- **Work required**
Please restate the material below word for word, from the first line through the one that contains "Given: Open the Seven", inclusive.

============

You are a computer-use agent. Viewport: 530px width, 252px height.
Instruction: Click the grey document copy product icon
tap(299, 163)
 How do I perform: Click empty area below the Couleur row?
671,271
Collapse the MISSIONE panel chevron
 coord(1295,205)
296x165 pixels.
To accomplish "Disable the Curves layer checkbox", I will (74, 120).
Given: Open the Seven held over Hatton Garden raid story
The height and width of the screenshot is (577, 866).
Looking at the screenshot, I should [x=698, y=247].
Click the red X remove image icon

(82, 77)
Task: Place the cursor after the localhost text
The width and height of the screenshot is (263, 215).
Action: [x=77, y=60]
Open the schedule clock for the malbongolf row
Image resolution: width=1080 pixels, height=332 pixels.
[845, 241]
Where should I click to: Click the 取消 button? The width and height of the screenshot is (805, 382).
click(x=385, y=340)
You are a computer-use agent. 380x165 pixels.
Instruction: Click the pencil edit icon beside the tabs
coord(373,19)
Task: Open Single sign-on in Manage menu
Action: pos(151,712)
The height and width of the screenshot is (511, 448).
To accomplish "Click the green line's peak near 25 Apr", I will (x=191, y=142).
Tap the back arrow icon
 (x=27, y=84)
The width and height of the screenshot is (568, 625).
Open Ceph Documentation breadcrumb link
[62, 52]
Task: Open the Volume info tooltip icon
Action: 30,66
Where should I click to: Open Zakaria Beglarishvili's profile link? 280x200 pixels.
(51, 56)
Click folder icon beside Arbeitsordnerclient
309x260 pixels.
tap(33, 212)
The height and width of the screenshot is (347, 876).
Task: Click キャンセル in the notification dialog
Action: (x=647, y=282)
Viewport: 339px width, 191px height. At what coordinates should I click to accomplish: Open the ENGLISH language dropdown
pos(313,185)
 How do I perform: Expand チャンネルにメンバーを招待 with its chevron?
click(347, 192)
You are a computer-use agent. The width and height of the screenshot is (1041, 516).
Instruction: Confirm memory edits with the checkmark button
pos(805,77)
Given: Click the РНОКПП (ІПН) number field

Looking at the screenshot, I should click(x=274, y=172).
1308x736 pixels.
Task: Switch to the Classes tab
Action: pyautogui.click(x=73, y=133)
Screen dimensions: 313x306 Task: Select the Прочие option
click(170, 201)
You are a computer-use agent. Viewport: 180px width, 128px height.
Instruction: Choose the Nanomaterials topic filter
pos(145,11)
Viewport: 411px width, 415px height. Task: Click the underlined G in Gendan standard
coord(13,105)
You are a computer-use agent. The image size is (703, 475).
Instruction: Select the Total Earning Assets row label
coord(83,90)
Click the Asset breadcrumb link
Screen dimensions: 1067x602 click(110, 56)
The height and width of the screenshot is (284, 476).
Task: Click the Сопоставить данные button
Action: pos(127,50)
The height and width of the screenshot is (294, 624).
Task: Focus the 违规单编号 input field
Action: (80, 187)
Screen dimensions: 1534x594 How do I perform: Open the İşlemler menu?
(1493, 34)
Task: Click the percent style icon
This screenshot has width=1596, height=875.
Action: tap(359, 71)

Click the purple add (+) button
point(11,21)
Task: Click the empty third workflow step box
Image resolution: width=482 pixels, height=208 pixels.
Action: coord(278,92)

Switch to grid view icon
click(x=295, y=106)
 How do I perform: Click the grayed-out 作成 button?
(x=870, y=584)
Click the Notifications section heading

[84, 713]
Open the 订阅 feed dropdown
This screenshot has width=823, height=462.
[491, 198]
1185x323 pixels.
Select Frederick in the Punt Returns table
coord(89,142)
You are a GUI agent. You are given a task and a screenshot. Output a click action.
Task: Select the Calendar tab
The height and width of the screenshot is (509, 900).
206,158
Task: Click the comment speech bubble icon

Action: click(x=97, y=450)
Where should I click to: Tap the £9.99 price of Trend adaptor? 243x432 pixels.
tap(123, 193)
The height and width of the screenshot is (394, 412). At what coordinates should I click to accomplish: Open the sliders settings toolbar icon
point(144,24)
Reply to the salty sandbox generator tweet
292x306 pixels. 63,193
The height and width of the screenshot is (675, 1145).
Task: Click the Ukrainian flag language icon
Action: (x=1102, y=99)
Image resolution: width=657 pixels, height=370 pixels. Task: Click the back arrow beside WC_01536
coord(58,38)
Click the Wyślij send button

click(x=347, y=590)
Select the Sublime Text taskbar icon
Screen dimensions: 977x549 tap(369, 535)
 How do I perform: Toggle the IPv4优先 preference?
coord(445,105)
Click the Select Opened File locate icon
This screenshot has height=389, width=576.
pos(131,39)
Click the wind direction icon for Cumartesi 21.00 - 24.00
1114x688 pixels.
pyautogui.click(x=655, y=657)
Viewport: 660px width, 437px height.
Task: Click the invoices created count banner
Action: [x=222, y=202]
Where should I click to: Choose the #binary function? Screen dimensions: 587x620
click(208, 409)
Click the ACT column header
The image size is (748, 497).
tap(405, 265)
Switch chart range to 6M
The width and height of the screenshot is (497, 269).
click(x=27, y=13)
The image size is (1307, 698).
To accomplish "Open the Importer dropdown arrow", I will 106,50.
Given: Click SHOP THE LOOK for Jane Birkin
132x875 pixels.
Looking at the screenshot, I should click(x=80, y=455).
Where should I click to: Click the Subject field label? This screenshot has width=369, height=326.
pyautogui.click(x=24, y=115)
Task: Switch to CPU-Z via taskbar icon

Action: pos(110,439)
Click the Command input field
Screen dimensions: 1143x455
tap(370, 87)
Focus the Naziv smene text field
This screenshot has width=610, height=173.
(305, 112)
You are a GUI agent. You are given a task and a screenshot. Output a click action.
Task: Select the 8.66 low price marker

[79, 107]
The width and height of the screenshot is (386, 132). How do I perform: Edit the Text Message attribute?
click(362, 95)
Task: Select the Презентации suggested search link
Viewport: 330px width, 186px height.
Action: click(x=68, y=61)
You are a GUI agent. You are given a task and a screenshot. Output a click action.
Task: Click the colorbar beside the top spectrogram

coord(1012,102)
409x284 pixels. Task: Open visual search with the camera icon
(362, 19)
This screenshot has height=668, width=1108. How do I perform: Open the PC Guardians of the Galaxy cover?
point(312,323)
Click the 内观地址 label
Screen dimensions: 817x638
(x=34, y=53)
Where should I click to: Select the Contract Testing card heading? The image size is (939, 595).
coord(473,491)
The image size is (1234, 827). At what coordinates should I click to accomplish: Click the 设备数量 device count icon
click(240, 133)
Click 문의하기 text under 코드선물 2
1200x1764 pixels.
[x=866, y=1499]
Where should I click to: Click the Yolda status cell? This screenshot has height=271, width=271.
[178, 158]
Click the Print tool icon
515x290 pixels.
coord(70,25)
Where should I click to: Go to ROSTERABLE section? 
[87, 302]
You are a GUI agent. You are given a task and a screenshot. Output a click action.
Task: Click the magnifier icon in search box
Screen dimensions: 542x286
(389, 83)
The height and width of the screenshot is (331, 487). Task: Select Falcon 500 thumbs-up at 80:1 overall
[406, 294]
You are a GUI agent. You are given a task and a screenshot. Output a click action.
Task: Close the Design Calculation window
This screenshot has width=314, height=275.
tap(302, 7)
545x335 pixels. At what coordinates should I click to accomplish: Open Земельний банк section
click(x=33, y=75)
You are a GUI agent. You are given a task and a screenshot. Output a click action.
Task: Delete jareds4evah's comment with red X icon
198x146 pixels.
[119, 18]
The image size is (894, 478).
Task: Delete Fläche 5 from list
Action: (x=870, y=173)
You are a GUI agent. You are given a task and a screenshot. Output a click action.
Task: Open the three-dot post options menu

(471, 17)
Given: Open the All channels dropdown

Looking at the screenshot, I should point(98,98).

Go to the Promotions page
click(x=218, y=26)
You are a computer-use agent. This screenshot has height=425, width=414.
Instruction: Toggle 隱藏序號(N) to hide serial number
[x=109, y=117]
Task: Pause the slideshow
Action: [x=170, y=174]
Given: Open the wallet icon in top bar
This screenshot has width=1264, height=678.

============

- **Response**
You are a computer-use agent. Viewport: 530px width, 252px height.
Instruction: Click the grey document copy product icon
tap(299, 163)
 How do I perform: Click empty area below the Couleur row?
671,271
Collapse the MISSIONE panel chevron
 coord(1295,205)
296x165 pixels.
To accomplish "Disable the Curves layer checkbox", I will (74, 120).
Given: Open the Seven held over Hatton Garden raid story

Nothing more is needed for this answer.